Let $f:(0,1)\rightarrow \mathbb{R}$ be Lebesgue integrable. Prove that $g(x)=\int_{(x,1)} \frac{f(y)}{y} d\lambda$ is measurable, integrable and that $\int_{(0,1)}g d\lambda=\int_{(0,1)}f d\lambda$
I know that since f is a Lebesgue integrable function it needs to be measurable, the function $f(y)/y$ for $y$ in $(x,1)$ is perfectly well defined and does not come into trouble since $x>0$, but besides that, I don't see how may we engage the fact of f being lebesgue integrable in order to continue with the problem.
I also have that:
$\int_{(0,1)}g(x)dx=\int_{(0,1)}\int_{(x,1)}\frac{f(y)}{y}dydx$, but don't feel certain of whether a limit here would be of any use in order to get to the right hand side of the equality.
Thanks in advance for any useful tip on how this problem may be approached.
Best Answer
Define $h: [0,1]\times [0,1]\rightarrow \mathbb{R}$, $h(x,y)= \cases{\frac{f(y)}{y} \,\, \text{if}\,\, y>x\\ 0 \,\, \text{otherwise}}$.

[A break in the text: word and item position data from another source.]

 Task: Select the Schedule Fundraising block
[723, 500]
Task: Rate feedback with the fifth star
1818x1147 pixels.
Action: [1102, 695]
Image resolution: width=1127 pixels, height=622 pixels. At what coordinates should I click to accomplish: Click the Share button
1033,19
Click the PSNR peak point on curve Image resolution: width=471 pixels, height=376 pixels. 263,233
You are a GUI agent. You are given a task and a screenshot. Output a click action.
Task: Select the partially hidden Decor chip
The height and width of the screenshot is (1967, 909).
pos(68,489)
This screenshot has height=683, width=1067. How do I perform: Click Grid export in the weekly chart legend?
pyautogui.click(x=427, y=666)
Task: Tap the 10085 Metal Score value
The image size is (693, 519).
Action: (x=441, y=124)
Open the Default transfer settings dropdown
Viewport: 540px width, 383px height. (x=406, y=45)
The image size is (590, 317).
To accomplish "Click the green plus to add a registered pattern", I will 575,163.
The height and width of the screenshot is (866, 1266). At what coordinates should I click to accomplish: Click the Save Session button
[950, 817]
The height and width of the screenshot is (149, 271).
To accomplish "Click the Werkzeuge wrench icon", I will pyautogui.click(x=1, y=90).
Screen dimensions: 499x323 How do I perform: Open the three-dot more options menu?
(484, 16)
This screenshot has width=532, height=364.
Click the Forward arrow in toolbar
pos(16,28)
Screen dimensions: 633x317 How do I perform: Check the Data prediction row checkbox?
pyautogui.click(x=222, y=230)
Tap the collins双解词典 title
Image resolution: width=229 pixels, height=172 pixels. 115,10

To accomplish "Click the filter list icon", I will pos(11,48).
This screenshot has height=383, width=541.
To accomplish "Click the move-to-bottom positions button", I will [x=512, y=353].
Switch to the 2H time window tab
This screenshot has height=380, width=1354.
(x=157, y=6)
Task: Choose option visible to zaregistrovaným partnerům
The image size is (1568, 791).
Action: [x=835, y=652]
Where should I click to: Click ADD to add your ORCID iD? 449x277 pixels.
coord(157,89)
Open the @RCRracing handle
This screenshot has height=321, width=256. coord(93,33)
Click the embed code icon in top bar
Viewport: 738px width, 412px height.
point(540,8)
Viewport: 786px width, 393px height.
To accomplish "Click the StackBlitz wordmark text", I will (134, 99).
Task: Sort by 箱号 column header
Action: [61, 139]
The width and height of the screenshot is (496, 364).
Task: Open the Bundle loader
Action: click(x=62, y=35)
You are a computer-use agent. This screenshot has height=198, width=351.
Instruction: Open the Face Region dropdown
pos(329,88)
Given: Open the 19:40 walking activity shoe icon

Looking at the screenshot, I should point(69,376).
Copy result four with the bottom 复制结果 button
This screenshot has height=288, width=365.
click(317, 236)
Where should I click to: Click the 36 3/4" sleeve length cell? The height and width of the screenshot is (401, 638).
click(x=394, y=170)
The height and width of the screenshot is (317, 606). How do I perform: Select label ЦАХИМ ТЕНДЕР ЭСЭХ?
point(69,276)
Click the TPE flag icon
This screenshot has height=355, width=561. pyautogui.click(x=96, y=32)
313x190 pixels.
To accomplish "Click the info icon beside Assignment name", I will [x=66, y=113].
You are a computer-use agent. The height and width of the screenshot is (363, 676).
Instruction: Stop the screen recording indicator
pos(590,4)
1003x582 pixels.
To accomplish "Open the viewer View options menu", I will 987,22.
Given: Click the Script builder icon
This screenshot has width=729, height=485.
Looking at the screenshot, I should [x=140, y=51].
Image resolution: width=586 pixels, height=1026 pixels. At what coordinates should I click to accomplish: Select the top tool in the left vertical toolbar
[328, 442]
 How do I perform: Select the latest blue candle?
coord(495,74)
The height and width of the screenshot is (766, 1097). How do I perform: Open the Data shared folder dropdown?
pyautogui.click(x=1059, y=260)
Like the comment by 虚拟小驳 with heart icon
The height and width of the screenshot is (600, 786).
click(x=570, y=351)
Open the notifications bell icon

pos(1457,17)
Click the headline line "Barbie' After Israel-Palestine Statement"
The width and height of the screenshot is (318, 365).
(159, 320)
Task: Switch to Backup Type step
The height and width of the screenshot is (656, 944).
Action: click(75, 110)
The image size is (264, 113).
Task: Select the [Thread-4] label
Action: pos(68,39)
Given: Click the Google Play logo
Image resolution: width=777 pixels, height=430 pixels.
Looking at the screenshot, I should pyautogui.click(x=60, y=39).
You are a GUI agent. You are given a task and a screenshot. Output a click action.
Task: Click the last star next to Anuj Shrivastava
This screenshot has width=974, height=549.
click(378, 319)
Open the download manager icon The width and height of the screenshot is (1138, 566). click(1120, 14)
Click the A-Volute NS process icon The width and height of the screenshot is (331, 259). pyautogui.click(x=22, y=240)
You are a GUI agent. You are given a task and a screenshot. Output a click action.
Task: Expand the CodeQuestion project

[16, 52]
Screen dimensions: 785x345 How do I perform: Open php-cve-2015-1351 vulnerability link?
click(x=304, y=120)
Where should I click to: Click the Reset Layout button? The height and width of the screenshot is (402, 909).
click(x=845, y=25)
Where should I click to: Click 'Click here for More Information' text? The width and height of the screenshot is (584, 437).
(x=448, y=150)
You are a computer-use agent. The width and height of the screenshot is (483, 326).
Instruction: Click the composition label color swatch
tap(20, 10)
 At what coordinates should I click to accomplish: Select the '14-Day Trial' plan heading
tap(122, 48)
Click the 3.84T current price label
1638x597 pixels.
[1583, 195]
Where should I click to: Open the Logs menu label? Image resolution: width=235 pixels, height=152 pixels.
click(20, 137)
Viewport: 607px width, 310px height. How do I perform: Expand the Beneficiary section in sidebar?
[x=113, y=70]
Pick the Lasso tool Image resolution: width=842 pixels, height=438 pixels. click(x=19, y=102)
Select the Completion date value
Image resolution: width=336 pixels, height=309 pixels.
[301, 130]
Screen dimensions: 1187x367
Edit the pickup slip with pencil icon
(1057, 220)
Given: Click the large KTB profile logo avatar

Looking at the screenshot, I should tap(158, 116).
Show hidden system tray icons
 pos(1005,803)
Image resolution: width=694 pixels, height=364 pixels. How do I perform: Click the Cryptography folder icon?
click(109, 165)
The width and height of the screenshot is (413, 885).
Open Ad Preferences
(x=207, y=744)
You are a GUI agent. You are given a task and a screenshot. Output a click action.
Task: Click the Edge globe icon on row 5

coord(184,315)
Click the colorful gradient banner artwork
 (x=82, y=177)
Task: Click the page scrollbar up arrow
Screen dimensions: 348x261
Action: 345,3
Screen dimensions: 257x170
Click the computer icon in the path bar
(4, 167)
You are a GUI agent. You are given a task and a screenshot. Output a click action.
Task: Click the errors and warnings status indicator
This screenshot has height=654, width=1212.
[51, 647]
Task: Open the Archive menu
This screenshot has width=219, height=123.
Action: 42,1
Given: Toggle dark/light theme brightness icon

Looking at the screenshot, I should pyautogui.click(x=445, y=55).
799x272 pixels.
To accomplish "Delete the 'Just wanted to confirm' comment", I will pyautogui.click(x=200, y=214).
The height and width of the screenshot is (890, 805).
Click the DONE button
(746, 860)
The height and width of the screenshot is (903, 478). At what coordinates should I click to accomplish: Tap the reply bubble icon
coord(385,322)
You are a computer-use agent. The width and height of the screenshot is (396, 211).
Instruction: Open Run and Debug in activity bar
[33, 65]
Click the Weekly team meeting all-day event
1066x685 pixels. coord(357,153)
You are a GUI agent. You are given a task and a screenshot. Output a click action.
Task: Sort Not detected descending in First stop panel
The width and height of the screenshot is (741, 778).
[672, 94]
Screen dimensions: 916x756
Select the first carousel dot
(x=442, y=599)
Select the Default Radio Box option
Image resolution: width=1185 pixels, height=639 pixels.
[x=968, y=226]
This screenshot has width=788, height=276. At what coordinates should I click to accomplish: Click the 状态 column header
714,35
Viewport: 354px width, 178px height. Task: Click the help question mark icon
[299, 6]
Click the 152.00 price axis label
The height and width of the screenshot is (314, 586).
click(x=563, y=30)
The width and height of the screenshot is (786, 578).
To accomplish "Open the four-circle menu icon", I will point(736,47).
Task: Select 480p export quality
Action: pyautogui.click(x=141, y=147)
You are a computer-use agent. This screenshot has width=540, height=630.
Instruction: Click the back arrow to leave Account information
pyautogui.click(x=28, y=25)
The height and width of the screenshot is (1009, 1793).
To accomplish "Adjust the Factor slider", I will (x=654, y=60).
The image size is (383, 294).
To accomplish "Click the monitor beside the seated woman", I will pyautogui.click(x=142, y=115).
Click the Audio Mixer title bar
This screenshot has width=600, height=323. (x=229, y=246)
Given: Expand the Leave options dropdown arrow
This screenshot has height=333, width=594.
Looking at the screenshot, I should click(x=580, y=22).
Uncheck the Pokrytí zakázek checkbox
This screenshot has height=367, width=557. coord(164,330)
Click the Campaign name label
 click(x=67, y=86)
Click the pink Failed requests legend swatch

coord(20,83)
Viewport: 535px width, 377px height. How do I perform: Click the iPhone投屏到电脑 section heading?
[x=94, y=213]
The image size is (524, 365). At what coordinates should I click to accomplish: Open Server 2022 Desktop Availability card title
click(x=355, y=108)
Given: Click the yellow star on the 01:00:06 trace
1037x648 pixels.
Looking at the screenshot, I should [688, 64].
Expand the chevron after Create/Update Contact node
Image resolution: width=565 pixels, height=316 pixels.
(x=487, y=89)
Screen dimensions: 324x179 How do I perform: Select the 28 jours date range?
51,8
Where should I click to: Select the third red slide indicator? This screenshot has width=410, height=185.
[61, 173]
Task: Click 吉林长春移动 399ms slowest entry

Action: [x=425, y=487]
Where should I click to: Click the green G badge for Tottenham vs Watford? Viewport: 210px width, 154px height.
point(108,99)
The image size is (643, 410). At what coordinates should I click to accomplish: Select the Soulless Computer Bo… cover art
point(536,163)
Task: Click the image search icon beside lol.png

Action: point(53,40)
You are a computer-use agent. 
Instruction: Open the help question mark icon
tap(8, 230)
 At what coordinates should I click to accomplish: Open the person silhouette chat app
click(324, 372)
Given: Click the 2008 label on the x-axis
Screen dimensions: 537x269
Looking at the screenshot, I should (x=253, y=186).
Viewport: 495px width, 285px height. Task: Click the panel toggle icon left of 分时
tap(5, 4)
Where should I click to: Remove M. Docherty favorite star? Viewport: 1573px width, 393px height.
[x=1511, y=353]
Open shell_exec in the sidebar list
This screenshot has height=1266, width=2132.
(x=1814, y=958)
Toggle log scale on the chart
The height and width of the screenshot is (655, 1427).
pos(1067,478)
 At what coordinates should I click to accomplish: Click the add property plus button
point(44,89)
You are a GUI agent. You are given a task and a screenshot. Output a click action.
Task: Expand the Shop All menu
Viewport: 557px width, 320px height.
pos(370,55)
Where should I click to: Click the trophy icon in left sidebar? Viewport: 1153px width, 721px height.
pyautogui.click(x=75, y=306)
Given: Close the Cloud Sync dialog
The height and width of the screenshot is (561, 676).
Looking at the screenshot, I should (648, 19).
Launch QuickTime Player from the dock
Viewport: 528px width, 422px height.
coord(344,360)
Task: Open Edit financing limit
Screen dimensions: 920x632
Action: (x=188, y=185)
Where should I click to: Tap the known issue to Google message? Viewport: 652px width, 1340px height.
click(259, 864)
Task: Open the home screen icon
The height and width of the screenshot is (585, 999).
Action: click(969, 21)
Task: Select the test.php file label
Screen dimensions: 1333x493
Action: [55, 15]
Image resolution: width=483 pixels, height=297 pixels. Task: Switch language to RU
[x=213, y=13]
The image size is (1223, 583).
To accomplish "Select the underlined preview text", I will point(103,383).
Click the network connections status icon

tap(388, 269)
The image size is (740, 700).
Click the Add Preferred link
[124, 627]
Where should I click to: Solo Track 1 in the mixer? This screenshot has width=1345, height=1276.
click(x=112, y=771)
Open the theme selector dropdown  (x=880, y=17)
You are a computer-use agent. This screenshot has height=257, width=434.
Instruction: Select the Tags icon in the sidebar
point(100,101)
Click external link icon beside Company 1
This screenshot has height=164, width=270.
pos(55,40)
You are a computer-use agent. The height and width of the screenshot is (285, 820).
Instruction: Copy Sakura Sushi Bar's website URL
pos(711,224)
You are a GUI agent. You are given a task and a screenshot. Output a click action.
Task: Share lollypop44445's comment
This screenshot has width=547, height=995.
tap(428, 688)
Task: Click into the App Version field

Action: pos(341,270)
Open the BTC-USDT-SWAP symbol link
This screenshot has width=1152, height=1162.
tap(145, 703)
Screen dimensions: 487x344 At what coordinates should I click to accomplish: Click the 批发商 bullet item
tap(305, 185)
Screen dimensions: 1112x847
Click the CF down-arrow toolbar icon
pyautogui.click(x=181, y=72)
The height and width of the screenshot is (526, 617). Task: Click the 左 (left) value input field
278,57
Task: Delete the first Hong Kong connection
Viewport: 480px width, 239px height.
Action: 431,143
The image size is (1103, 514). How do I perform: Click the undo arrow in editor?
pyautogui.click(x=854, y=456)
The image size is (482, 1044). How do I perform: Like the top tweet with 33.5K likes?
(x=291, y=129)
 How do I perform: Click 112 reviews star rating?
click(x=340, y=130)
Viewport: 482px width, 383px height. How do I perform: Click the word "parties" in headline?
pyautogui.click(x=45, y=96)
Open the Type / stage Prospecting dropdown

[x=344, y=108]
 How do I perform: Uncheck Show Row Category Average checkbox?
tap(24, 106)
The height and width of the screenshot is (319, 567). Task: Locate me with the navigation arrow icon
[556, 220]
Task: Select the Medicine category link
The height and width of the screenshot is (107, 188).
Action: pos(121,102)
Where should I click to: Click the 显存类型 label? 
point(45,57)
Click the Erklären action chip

Then $\int\limits_{[0,1]} g \, d\lambda = \int\limits_{0}^{1} \int\limits_{x}^{1} \frac{f(y)}{y} \, dy \, dx = \int\limits_{0}^{1} \int\limits_{0}^{1} h(x,y) \, dy \, dx $, which by Fubini's theorem is
$\int\limits_{0}^{1} \int\limits_{0}^{1} h(x,y) \, dx \, dy = \int\limits_{0}^{1} \int\limits_{0}^{y} \frac{f(y)}{y} \, dx \, dy = \int\limits_{0}^{1} y\cdot \frac{f(y)}{y} \, dy = \int\limits_{0}^{1} f(y) \, dy = \int\limits_{[0,1]} f \, d\lambda$.